Choose a hole saw bit that will allow plenty of room the rope to pass through (and two ropes per hole on the top board). For my rope it was the 1.5″ bit. Carefully drill your holes in each board. I have found it is easiest, and makes the cleanest edges, to drill about halfway through from one side of the board then flip it and finish from the other side.
Since my bottom board needed to be wider, I joined 6″ wide walnut boards using my Kreg pocket hole jig. I put pocket holes 3″ in from each side, then every 10″ or so in between. You just want enough evenly spaced down your boards so that they are firmly joined together.
Before joining the boards I stained them with my favorite reactive/aging stain and let them dry. The walnut gives a beautiful light gray with this stain and matches perfect with the true weathered Harvey board as the top shelf.

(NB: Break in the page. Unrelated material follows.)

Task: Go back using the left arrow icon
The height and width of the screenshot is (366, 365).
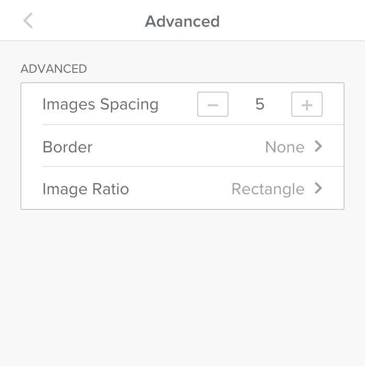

Once dry, I finished joining the boards by screwing in the Kreg screws. Now my boards were all ready to be hung!
Level and install your cleats using heavy-duty screws into a stud or use drywall anchors if necessary.
Tie your rope onto the cleat using whatever sort of knot you want. I have no idea if this is a legit nautical tie or not, but I just went with it because I liked the way it looks and because my boating husband was gone. I’m sure there are a handful of fancy nautical knots you can do!
Thread your ropes through one of the first board’s holes and tie a knot for it to rest on. These steps are MUCH easier with an extra set of hands but can be done solo I promise, that’s how I did it 🙂
Set your level on the board while you thread the rope and make a knot under the other hole. Adjust the knot as needed by loosening and re-tightening it to get your board level.
Repeat this same knotting and leveling process for the bottom board then trim the excess rope when you’re all done.
It is SOOOO much nicer to have all of our gear up off the floor, have the space below the shelf free and clear, and have a unique and fun little space to display cute signs and decor for our guests! I will still probably try to find some slim lidded baskets for underneath to contain all those office supplies but it is fine hidden in the closet for now 🙂
Re-wrangling the extra cords into our sneaky cord-hiding box also helped clean up the look. I’ll probably find a couple more small frames to put in front of it to conceal it a little more but luckily it is white like our other equipment and blends right in.
I just love the weathered finish and little chips of paint left on that old top board, plus it is a little reminder of Harvey and making something useful and beautiful out of his destruction <3
It was fun to repurpose some of my hoarded wood pile to make a quick and simple solution for this difficult little space in our home! I am so thankful for DIY projects when there are wonky-sized spaces you need some sort of storage in. I don’t think we ever would have found quite the right piece of furniture for this little spot, and I’m glad we hadn’t now that these fun shelves are there!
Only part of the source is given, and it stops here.